Then announced on Monday (10-31), Miranda Lambert has re-signed with long-time label partner RCA/Sony Nashville who she’s been with since 2004, but this time with Miranda owning her own imprint called Vanner Records. In a move that resembles the deal once signed between RCA and Waylon Jennings, Miranda’s own label will give her more autonomy and control, as well as more of an ownership stake in her music moving forward. And she won’t have to wait until her next record to reap these benefits. The Weight of These Wings will be Vanner Records’ first official release, and likely is the reason she was allowed to work with such a diverse crop of songwriters, and release a double record.

And all this comes after a 12-year run that has put Miranda Lambert at the very top of the mainstream country industry, and made her the undisputed heavyweight champion of the female class for the last half dozen years. Starting in 2010, Miranda Lambert has won every single Female Vocalist of the Year award handed out by both the CMA’s and ACM’s over that period. Two of her albums—2009’s Revolution and 2014’s Platinum—won the CMA for Album of the Year. When it comes to awards and recognition, nobody has been as heavily decorated as Miranda Lambert in recent memory, male or female.

But it has been time for a breather, and Miranda Lambert’s last year has been a pretty quiet one, at least from a musical standpoint. Blame a leadership change at RCA/Sony. Blame some poor performing singles on the back end of Platinum (that could be partly to do with the leadership change at Sony). Blame her divorce from Blake Shelton, or just some needed time off. At the 2016 ACM Awards, Miranda didn’t even perform one of her own songs, instead electing to do a cover of ZZ Top’s “Tush” because new music wasn’t ready to present.

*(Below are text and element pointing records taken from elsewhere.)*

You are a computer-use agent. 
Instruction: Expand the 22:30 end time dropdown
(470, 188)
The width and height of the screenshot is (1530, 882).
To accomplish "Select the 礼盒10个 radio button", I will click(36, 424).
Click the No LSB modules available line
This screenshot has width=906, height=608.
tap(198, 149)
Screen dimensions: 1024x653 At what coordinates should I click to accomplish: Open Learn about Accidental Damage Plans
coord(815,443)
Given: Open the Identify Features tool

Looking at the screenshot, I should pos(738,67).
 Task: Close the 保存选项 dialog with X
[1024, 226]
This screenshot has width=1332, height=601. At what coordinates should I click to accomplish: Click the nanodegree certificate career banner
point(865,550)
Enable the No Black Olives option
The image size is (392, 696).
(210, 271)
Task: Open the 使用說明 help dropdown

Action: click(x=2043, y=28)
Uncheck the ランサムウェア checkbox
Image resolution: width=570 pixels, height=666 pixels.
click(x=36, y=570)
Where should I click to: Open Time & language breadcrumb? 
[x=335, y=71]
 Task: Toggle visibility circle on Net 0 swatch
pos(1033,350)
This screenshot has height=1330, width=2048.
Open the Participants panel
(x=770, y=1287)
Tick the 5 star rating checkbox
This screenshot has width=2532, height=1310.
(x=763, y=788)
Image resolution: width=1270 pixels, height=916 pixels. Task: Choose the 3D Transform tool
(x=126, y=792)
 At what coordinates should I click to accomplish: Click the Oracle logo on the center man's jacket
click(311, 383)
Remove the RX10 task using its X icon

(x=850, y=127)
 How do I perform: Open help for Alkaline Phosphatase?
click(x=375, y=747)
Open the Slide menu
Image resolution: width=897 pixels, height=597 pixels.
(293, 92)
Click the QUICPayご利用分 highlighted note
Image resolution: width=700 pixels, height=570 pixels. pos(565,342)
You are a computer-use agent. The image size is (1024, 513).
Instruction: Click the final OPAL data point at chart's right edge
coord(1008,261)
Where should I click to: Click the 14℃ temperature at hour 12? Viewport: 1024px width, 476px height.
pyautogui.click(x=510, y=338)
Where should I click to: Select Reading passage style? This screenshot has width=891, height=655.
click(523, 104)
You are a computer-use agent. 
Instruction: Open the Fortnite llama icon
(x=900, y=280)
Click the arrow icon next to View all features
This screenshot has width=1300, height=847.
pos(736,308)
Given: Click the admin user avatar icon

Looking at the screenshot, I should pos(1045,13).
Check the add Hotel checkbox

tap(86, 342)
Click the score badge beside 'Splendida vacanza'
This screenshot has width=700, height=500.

Late 2015, and early 2016 has been a reset period for Miranda Lambert, and that’s completely understandable. And nothing looks more promising than her ability to kick asses and melt faces when the new record, and the new tour commences for the songstress, putting her in contention for top awards once again.

But even Miranda Lambert fans shouldn’t expect, or maybe even want her to win the 2016 CMA for Female Vocalist of the Year. Why? Because what has been the knock on the CMA’s, the ACM’s during this incredible 6-year run where she’s won virtually every award she’s eligible for? It’s that the game is rigged in Miranda’s favor, and her streak has been the result of backroom block voting and horse trading. How much of this criticism is valid, and how much of this criticism is jealous back biting that seems to be especially heated when it comes to the competition between females artists? That is in the eye of the beholder. But if Miranda Lambert wins this year, there will be more evidence than ever that the fix is in.

Don’t mistake this as a commentary that Miranda Lambert doesn’t deserve all the hardware she’s amassed so far. Without question, she is not only one of the most successful female artists in country music in the last 10 years, but in country music history. But there are some other incredible female artist, both nominated and not nominated for the CMA’s Female Vocalist, that deserve a crack at winning the distinction more this year than Miranda Lambert, and would benefit more from the distinction.

Miranda is smart. She knew she needed to take a breather, and more importantly, it appears she knows what direction country music is headed, and wants to be a part of that movement. The Weight of These Wings and the songwriters she’s included shows that she’s patently self-aware of the effect Chris Stapleton’s influence is having on country. Miranda might be the first mainstream star to bake this influence right into her music. The release of a double record sparks memories of the mainstream’s last double effort—Jamey Johnson’s The Guitar Song.

Maybe Miranda Lambert wins Female Vocalist of the Year at the 50th Annual CMA Awards for a record setting 7th time (the previous record was Vince Gill’s 5-time Male Vocalist run). And maybe she doesn’t. But to Miranda Lambert fans, it shouldn’t matter. Because Miranda Lambert is poised to have a 2017 that could cement her legacy in country music, and maybe, one that will also win her a new crop of independent and returning traditionalist fans by showcasing important songs and writers that for too long have been ignored by the mainstream’s top artists.